During the World Health Summit in Berlin, several United Nations (UN) agencies issued a joint statement advocating for increased commitments and investments in self-care interventions for sexual and reproductive health and rights. The move aligns with the commitments made by world leaders at the UN General Assembly to intensify efforts toward achieving universal health coverage by 2030. The joint interagency statement emphasizes the potential of self-care interventions to enhance global healthcare access and outlines the need for coordinated, strategic action in five key areas: financing, health and care workforce, partnerships and accountability, improving quality regulation, and research.
Pascale Allotey, Director of Sexual and Reproductive Health and Research at the World Health Organization (WHO) and the UN Special Programme of Research, Development, and Training on Human Reproduction (HRP), highlighted the significant potential of self-care interventions in ensuring access to necessary sexual and reproductive health services. Expanding the availability of high-quality self-care options not only empowers individuals and enhances autonomy in healthcare decisions but also contributes to the goal of health for all.
The joint statement emphasizes the urgency of addressing the lack of access to essential sexual and reproductive health services worldwide.
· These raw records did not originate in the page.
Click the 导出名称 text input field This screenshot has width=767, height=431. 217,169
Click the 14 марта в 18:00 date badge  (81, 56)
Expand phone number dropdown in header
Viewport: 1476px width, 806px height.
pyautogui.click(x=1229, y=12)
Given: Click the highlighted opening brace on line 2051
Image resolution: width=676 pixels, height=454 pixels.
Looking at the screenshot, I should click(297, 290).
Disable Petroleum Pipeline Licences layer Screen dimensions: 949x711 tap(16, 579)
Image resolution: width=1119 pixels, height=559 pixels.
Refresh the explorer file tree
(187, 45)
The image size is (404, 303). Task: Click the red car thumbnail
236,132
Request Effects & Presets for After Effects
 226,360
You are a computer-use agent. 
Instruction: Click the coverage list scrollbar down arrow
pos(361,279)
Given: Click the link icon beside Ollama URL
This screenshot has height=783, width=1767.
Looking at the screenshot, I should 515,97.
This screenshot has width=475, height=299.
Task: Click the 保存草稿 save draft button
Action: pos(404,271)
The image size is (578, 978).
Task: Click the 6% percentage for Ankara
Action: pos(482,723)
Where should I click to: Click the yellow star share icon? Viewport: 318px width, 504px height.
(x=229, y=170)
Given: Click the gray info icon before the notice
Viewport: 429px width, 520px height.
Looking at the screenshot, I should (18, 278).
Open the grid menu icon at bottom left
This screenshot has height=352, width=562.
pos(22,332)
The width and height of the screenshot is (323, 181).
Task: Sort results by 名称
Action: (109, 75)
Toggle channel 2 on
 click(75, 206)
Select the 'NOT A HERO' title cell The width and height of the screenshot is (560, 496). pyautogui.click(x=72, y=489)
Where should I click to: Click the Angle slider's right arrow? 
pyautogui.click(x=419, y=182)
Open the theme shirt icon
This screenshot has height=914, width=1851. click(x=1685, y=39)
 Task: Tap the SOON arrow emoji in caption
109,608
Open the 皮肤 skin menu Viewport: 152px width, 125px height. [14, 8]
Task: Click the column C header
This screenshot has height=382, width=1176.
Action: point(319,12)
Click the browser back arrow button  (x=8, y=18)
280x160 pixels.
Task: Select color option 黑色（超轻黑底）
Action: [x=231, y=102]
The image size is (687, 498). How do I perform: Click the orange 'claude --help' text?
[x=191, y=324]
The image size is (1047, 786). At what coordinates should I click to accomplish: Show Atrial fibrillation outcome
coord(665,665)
Each day, an estimated 800 women succumb to preventable causes related to pregnancy and childbirth, and 1 million new cases of sexually transmitted infections are acquired.
Self-care interventions for sexual and reproductive health include various practices such as self-administering injectable contraception, self-sampling for human papillomavirus (HPV) screening, HIV self-testing, ovulation predictor kits, and self-managing medical abortion.
The five agencies jointly advocating for action are the World Health Organization (WHO), the UN Special Programme of Research, Development, and Training on Human Reproduction (HRP), the United Nations Development Programme (UNDP), the United Nations Population Fund (UNFPA), and the World Bank.
The joint statement is available in English, French, and Spanish.